Levine had been a stockbroker almost continuously since graduating from college in 1956. In 1988, he left H&J; Meyers Co. to form a merger and acquisition firm, Berti-Levine. But the company failed to acquire a real estate investment trust from a New York insurance company, and Levine concluded that his company “didn’t have the staying power or the resources” to make it. In the summer of 1989, he was looking for a new business venture.

Levine and Alper penned their first ad on a napkin at the deli, ran it in a local newspaper and were pleased by the initial response.

Now they say their most important cases are six by customers who complain their brokers told them to buy stock in Van Nuys-based Valley Federal Savings and Loan.

The cases are being coordinated for Investors Arbitration by John Allen, a San Diego attorney who has worked as a public prosecutor and as a stockbroker. All six clients allege that their brokers assured them that Valley Federal would soon be taken over by another company and that the stock would go up in price.
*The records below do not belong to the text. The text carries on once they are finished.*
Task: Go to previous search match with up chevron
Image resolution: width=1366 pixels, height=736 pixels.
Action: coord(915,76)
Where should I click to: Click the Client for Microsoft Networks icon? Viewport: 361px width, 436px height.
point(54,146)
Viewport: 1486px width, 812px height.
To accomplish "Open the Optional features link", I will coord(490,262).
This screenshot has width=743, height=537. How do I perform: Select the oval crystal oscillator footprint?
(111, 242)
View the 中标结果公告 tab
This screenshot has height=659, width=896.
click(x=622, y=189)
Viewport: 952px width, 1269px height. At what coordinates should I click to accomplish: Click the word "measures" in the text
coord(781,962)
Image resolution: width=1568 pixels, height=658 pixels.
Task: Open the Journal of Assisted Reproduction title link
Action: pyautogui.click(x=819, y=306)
In fact, a potential buyer had approached Valley Federal, but no firm offer had ever been made. Since then Valley Federal’s stock has collapsed because of financial problems at the thrift.

None of the cases has been filed yet with the NASD. But one of the investors, Kim Giffoni, a local house builder, complained that his broker convinced him to buy $350,000 worth of Valley Federal stock on the argument that only the final details of a Valley Federal merger had to be worked out.